A spline-based hexahedral mesh generator for patient-specific coronary arteries

TL;DR

This paper introduces a novel spline-based hexahedral mesh generator tailored for complex coronary artery geometries, enabling accurate, high-quality meshes without post-processing, validated through simulations and quality assessments.

Contribution

The paper presents a new spline-based meshing technique for coronary arteries that handles complex geometries and bifurcations without surface reconstruction or smoothing.

Findings

Generated meshes meet quality standards for haemodynamics simulations.

The method outperforms existing mesh generators in complex vessel geometries.

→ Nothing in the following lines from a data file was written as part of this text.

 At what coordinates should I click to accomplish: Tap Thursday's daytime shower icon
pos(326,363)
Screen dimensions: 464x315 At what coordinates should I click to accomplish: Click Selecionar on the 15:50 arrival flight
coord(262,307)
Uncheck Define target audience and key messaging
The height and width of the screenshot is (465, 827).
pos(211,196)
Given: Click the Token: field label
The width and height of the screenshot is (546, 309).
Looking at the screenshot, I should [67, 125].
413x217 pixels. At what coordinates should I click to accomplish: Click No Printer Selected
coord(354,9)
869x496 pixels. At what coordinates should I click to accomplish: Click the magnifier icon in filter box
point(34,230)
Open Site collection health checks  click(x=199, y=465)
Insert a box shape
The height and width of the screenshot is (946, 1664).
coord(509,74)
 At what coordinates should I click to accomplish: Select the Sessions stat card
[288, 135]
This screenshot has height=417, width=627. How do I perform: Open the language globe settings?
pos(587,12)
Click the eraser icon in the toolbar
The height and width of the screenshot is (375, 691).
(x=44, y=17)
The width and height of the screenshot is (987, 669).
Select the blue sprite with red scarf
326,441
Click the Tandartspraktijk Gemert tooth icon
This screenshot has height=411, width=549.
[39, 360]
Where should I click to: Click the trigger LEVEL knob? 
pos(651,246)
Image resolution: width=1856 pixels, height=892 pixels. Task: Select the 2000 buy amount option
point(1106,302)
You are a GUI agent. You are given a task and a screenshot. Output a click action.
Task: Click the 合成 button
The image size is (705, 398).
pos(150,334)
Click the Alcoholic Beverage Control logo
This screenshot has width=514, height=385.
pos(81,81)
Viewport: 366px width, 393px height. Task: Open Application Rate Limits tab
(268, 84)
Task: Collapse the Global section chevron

Finite element simulations validate the accuracy of the generated meshes.

Abstract

This paper presents a spline-based hexahedral mesh generator for tubular geometries commonly encountered in haemodynamics studies, in particular coronary arteries. We focus on techniques for accurately meshing vessels with stenoses and aneurysms, as well as non-planar bifurcations. Our approach incorporates several innovations, including a spline-based description of the vessel geometry in both the radial and the longitudinal directions, the use of Hermite curves for modeling non-planar bifurcations, and a generalization to non-planar n intersecting branches. This method eliminates the need for a concrete vessel surface, grid smoothing, and other post-processing. A technique to generate grids with boundary layers is also presented. We validate the generated meshes using commonly employed quality indices, compare them against state-of-the-art mesh generators and apply our method to complex coronary trees. Finally, we present finite element fluid flow simulations with physiological boundary conditions. To validate the proposed framework, a wall-shear-stress-based convergence test and computations of haemodynamic indices are also presented.